それから先は、研究室に行かない日は小説を書いていた。でも、研究室がどんどん忙しくなって、ついには倒れてしまって。
そこで私は、やっと研究室の皆にも小説を書いていることを話した。タイミングよくアレハンドロも手伝ってくれることになり、研究室へ行く頻度も減り何とか両立していたのだけれど。
アレハンドロは、持っていた鞄から本を取り出し私の前に置く。
「昨日発売の新作! 買ってくれたの?」
「もちろん。アゼリアもこれからは小説家一本に絞るんだろう、頑張ってね」
「ありがとう」
小説家の仕事が忙しくなってきたので、オフィーリアが学園を卒業するタイミングで私は研究室の手伝いを辞めることにした。
アレハンドロも時々は手伝うそうだし、多分大丈夫でしょう。
「それにしてもこの小説、何だか既視感を覚えるんだけれど。特に、男が主人公の女性に見せるやたらめったら甘い態度や、砂糖菓子を口いっぱいに含んだようなセリフ、ちょっと病的な独占欲なんてまるで見てきたようだ」
うわっ、と顔を歪ませるアレハンドロ。
クスクスと笑う私に苦笑いを返しながら、はぁ、とため息をついた。
「あれはさすがに入り込めない」
「それは随分前に分かっていたでしょう? それでいてレイモンド様を煽って楽しむのだから、タチが悪いわ」
「だって、面白いんだもの。あの兄弟」
「兄弟?」
私が首を傾げたところで、アレハンドロの視線が入り口に向かう。その先にいたのは。
「ジェイムス様」
私の姿を見ると、こちらに向かってくる。
「アゼリア、時間通りにきたつもりだが、待たせたようだな」
「いえ、本を読みたかったので早くきたんです。そうだ、先程アレハンドロからオフィーリアが試験に受かったと聞きました」
「俺は落ちました。来年頑張ります」
「そうか、それは残念だったな。で、どうしてここに?」
ジェイムス様の手が励ますようにアレハンドロの肩に置かれたけれど、アレハンドロは「うっ」と小さくうめいた。
「ジェイムス様、痛いです。来年に向け参考書を借りに来ただけですよ」
「やけにアゼリアと親しげに見えたが」
「そりゃそうでしょう。一緒に働いているんですから」
アレハンドロの目はちょっと挑発的で、口元が楽しそうに弧を描く。
なるほど、煽っているのはレイモンド様だけではなかったのね。
嫉妬してくれるジェイムス様を見るのは悪い気分じゃないけれど、このままだとアレハンドロが調子に乗ってしまう。
「ジェイムス様、そろそろ行きませんか?」
「そうだな、観劇の時間もあるし」
小説に行き詰まっている私のためにジェイムス様がチケットを用意してくれた。こうやって、何かにつけ誘ってくれるし、思わせる振りなことも言ってくれるのに、何故か決定的な言葉はくれない。

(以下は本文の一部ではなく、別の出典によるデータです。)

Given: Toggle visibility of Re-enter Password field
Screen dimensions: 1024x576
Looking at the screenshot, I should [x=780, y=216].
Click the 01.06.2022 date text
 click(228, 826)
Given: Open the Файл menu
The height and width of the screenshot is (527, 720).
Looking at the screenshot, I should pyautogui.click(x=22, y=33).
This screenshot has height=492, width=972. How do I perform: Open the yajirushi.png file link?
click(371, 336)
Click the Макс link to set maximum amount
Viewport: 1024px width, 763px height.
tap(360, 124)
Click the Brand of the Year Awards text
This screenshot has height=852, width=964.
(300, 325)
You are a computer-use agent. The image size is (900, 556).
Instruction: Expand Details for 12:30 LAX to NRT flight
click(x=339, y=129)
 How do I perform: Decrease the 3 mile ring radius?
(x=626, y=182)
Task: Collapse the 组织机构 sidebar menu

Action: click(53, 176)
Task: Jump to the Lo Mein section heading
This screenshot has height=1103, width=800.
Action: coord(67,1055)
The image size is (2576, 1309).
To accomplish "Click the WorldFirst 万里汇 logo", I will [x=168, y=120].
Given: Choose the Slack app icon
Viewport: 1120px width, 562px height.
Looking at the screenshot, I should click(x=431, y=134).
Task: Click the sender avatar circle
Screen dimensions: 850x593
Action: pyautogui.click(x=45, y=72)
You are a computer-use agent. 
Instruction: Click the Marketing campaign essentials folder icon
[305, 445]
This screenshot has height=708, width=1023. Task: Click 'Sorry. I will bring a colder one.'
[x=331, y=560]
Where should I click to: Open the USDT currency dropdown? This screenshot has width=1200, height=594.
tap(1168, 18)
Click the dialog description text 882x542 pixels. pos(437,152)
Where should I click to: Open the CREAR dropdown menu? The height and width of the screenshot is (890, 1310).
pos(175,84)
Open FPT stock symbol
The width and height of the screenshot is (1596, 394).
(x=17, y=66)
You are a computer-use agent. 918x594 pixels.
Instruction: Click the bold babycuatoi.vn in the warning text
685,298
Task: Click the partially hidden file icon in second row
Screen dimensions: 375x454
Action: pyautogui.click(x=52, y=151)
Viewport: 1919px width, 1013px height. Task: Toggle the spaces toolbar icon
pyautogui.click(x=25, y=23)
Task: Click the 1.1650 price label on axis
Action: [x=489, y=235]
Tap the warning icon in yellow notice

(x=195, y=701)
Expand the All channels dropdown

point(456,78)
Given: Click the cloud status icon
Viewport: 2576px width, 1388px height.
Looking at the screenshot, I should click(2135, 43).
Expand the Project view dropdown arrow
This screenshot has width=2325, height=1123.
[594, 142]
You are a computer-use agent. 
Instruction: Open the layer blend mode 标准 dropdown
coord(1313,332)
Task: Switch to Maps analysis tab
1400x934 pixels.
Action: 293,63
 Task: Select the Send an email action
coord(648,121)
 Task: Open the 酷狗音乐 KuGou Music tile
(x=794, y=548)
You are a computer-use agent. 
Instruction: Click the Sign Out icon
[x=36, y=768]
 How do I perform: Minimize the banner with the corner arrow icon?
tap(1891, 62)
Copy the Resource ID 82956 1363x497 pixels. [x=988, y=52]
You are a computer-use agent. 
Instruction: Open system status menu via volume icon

オフィーリアいわく、いろいろ無意識だから許してあげて、とのことだけれど。あれが全て無意識なら、私、心臓が持たないわ。
「では、本を戻してきますので少し待っていてください」
「俺も手伝うよ」
「そんな、申し訳ないのでこちらに座っていてください」
「構わない。少しでもアゼリアといたいだけだ」
また、しれっとした顔で仰った。
私の頬が赤らんだのを見て、大丈夫かと真顔で聞くところまで、もはやお約束ね。
さて、どうしたものやら。
今の私にとって、小説以上にこの愛らしいポンコツをどうするか、が問題だわ。
次回、結婚式のその後。ラストです。
明日の朝、投稿します。
あっ、寝坊したらお昼?
今起きたのかな、と思ってください!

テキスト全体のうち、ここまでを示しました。